WORK REQUIRED:
Give only the number of lines in the entries below that contain the string "Image", with case counting.

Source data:
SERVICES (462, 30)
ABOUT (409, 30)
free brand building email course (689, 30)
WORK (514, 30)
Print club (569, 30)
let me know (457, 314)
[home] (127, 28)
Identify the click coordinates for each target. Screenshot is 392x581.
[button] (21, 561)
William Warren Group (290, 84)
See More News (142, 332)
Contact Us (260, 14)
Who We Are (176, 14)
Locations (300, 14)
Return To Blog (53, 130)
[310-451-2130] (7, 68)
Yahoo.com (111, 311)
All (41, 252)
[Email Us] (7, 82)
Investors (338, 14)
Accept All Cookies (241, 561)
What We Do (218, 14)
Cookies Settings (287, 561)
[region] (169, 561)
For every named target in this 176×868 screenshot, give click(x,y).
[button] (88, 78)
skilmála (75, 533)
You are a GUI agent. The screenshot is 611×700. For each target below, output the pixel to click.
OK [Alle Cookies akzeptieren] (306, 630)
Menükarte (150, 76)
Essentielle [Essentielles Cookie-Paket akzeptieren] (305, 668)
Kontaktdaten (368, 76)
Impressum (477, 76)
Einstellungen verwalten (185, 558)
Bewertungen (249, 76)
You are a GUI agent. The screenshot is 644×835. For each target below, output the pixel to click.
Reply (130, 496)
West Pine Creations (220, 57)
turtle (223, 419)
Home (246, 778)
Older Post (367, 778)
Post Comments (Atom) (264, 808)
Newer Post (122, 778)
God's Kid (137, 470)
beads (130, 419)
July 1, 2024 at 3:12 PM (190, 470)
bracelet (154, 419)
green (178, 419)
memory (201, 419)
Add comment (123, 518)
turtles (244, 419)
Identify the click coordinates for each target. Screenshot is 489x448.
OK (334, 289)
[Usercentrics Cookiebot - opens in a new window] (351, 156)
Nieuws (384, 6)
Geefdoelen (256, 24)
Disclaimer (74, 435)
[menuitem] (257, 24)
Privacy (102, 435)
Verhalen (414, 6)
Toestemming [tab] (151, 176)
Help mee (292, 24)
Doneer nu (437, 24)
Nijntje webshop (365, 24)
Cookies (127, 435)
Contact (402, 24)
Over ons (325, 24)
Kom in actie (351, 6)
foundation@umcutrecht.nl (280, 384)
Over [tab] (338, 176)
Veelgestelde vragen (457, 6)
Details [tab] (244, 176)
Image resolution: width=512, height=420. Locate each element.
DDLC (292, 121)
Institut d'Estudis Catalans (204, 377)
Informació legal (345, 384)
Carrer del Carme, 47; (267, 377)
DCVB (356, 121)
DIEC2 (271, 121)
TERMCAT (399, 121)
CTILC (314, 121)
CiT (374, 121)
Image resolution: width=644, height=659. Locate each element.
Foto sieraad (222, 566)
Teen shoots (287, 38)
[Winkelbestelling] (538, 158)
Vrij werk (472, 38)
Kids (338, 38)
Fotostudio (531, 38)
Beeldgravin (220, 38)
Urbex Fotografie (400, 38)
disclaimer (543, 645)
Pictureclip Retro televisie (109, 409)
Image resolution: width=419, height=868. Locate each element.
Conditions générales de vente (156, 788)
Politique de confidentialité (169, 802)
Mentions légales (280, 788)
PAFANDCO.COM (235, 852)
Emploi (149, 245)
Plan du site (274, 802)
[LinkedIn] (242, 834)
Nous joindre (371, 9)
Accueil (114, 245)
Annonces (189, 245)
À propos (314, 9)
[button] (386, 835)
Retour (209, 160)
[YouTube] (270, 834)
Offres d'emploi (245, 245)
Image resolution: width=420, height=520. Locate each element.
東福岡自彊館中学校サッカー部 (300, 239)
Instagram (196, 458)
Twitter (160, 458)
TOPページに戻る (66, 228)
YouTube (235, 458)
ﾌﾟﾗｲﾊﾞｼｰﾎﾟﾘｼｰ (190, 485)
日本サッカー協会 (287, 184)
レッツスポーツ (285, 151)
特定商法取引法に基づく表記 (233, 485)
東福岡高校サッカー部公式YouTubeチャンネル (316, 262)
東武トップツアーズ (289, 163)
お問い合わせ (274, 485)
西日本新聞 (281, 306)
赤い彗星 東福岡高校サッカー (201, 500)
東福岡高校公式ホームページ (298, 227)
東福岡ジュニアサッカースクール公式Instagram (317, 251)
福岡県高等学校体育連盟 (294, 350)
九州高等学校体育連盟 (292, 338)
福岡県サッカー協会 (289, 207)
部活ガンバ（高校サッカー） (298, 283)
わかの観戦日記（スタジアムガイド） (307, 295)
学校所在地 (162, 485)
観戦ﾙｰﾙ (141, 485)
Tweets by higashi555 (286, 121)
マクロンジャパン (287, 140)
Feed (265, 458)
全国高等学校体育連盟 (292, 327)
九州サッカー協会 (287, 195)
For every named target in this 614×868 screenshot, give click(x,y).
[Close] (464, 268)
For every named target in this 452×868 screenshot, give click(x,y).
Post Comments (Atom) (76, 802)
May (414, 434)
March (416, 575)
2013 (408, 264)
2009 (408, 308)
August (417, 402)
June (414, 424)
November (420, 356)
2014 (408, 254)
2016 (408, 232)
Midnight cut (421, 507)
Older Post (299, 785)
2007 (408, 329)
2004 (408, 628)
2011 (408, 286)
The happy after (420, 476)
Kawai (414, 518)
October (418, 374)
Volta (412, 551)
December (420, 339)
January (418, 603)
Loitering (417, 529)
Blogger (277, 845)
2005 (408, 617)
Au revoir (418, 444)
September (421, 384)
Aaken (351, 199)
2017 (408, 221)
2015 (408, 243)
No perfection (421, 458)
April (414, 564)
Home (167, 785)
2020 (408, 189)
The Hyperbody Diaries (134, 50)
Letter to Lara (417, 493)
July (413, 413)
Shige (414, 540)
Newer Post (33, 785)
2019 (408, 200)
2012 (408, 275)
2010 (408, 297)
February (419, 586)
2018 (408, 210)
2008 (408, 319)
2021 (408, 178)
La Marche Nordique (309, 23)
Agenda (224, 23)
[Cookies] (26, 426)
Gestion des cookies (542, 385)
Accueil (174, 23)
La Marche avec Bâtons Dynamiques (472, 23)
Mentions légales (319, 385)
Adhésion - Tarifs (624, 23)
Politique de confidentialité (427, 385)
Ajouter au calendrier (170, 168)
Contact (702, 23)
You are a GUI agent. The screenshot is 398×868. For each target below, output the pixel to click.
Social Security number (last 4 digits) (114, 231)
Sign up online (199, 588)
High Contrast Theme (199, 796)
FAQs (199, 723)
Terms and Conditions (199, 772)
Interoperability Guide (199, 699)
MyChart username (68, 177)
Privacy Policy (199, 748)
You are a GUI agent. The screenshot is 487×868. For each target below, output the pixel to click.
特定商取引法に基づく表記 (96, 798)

ANSWER TO THIS TASK:
4